There are very few true style rebels in golf history. Forrest Fezler was one of them. Not because he chased attention, but because he did something every golfer secretly wanted to do in June heat at a major championship. He ditched the pants.
This week, adidas is making sure nobody forgets it.

Ahead of the PGA Championship in Philadelphia, adidas announced a posthumous partnership with Fezler tied to the launch of the new Ultimate365+ Shorts. The move feels less like golf finally giving credit to one of the sport’s accidental style icons.
Back at the 1983 U.S. Open, Fezler walked into a portable restroom on the 72nd hole wearing slacks and came out in shorts. He finished the round that way, becoming the first player to officially compete in a Tour event wearing shorts. Golf fashion lore has been built on much flimsier moments than that.
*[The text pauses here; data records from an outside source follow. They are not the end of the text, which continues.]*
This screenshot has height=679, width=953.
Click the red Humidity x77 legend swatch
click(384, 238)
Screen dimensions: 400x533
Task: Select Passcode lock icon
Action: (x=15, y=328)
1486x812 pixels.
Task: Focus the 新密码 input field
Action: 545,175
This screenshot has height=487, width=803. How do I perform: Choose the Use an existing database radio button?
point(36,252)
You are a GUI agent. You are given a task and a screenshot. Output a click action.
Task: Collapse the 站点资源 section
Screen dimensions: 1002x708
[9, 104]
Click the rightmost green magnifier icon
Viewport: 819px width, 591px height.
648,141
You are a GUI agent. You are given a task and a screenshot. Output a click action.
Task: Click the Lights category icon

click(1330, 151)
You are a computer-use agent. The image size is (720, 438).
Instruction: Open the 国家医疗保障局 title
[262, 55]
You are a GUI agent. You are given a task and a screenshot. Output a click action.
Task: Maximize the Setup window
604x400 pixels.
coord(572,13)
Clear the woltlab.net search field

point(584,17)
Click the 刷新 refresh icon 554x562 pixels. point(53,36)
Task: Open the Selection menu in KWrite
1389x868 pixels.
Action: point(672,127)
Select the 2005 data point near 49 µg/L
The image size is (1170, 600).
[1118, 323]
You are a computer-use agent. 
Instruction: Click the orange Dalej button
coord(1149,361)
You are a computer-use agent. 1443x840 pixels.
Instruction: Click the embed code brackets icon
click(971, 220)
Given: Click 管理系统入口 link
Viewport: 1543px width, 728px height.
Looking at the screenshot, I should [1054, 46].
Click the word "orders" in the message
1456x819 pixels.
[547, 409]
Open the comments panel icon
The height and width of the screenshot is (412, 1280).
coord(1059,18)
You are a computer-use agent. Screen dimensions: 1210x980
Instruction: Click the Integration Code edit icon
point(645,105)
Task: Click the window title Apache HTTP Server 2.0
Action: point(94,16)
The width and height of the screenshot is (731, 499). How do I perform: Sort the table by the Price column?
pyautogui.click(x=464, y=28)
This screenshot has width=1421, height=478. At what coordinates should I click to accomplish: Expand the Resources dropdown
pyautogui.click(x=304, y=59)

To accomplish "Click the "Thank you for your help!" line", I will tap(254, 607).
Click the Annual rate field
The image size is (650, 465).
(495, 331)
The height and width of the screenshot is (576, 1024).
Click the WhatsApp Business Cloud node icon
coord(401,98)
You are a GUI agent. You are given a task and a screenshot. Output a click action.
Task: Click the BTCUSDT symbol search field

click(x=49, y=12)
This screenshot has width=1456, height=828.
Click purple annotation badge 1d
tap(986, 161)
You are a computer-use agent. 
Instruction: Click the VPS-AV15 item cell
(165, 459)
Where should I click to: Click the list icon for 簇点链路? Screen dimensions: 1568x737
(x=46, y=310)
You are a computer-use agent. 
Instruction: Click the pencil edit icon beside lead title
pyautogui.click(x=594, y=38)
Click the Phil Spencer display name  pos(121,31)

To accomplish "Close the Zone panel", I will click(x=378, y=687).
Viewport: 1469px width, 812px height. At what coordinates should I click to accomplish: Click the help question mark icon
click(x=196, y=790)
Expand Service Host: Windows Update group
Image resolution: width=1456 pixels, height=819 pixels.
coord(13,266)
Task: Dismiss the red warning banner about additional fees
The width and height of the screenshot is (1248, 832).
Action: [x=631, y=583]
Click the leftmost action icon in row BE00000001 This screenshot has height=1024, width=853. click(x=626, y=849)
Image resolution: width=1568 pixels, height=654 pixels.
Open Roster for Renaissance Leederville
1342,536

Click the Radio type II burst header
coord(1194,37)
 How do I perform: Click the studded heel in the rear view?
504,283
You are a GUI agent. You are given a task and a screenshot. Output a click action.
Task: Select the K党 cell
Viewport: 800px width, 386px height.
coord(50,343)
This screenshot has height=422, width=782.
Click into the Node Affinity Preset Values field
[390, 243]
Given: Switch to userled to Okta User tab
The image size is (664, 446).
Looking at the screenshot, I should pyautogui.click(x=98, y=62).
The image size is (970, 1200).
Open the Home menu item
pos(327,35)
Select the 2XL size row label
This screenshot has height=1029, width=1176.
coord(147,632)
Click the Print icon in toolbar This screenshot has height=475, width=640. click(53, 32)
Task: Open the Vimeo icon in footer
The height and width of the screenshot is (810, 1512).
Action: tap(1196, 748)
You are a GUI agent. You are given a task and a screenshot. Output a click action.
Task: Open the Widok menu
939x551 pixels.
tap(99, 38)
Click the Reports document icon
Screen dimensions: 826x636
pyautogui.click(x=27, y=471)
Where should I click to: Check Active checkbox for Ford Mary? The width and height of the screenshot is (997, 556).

The funny part is how normal it feels now.
Walk any driving range during a practice round at a major, and you’ll see tailored shorts, pleated shorts, tech shorts, shorts with inseams so aggressive they belong at a South Beach pool club. Golf has spent the last decade loosening its collar, literally and culturally. Fezler helped crack that door open long before brands started calling everything “modern performance.”
Instead of turning the story into nostalgia bait, adidas is connecting it to where the game sits today. Their athletes will wear special Fezler patches during the week and, fittingly, they’ll lean into shorts during practice rounds whenever the weather cooperates. There’s also a commemorative statue of Fezler in downtown Philadelphia, wearing shorts, of course. Honestly, that detail matters. If you are immortalizing a golf legend known for freeing the knee, there is only one dress code.
The broader point is that style shifts in golf rarely happen through committee approval. Usually, it takes one person willing to look slightly out of place before everyone else catches up. Fezler probably was not thinking about “reshaping golf fashion” in that portable toilet. He was probably just hot and over it. Which somehow makes the moment even cooler.
And now, more than forty years later, golf apparel is built around the exact things Fezler accidentally championed: comfort, mobility, versatility, and looking sharp without feeling restricted. That’s the lane adidas continues pushing with the Ultimate365+ line. Performance matters, but so does ease.
The best style moments in golf always carry a little attitude. Fezler’s did too.